**DIRECTIONS:** Go through the entries below and print, exactly, the lines starting at the one with "The height and width of the screenshot is (363, 536)." and ending at the one with "Click the Internet Gig plan title", keeping both ends and no others.

**PROVIDED MATERIAL:**
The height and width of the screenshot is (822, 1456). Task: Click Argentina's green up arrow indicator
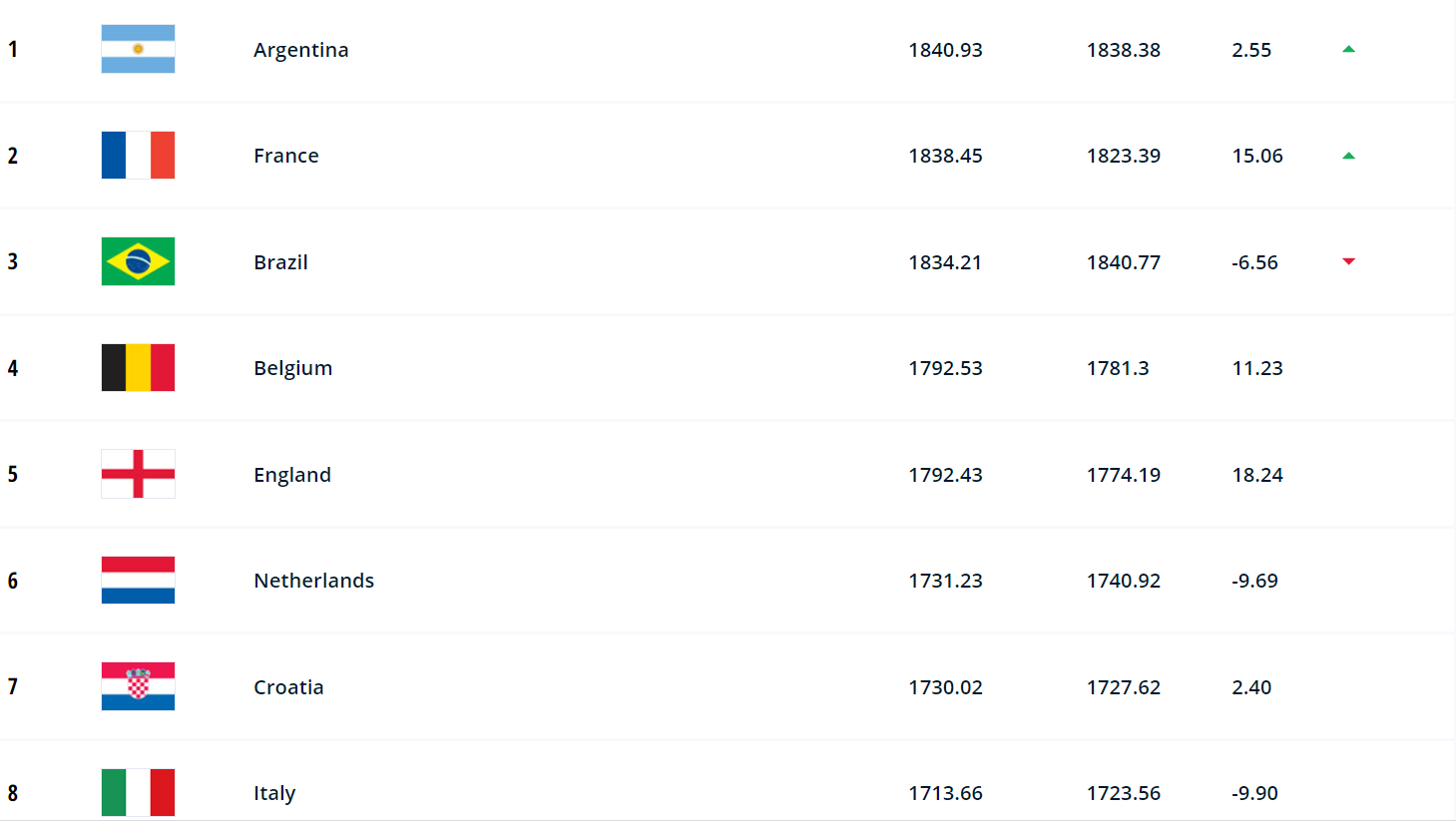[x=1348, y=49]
==
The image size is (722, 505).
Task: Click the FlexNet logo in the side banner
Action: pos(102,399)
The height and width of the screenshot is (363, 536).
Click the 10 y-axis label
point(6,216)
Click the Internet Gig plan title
==
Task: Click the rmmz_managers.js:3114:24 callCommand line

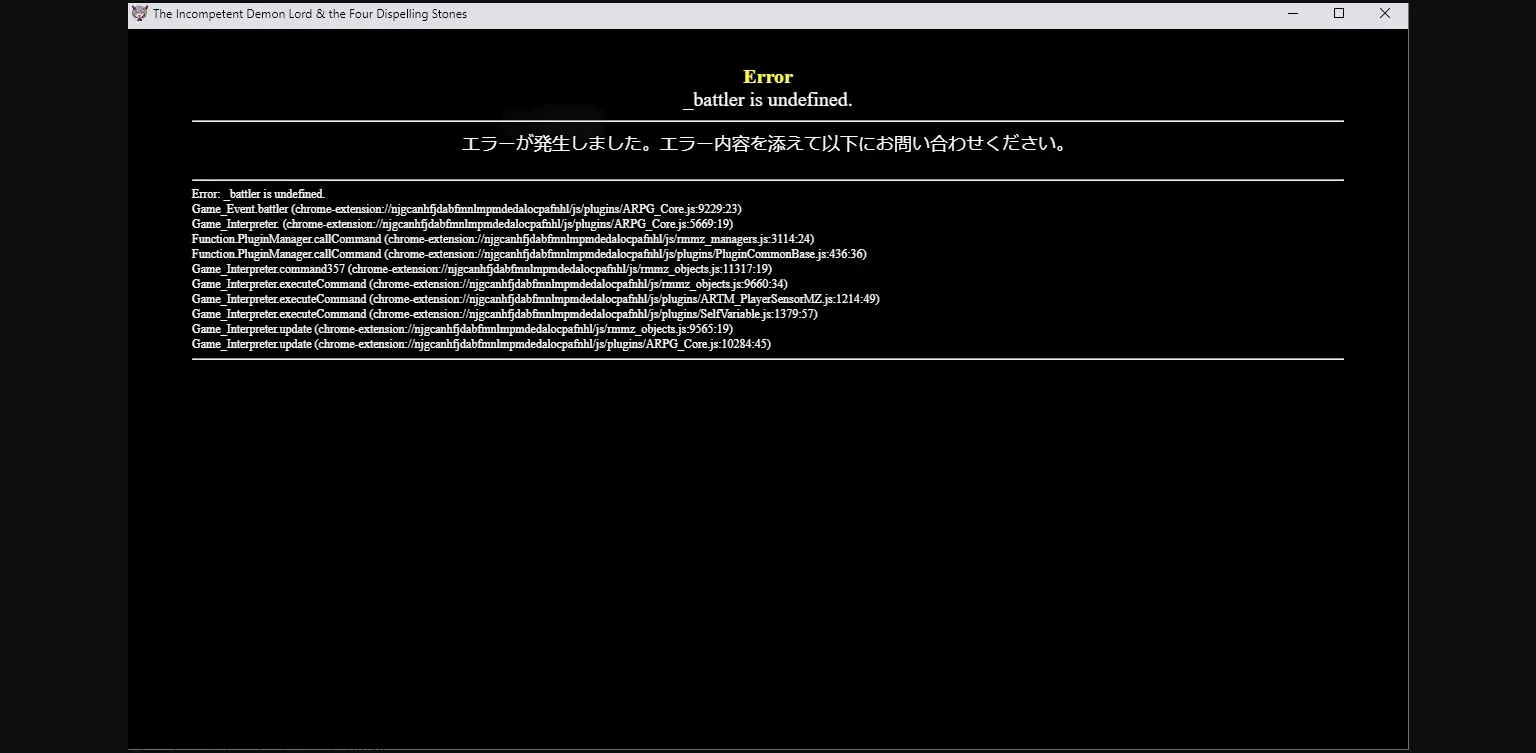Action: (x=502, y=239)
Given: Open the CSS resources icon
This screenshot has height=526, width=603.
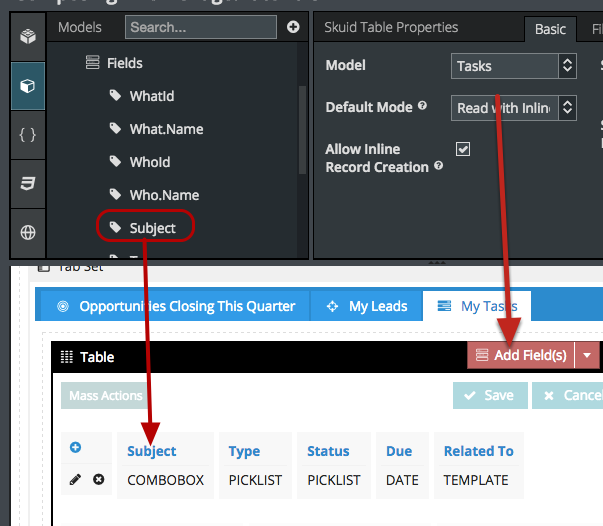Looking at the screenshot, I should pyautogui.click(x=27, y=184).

**TASK RESPONSE:**
The height and width of the screenshot is (363, 536).
Click the 10 y-axis label
point(6,216)
Click the Internet Gig plan title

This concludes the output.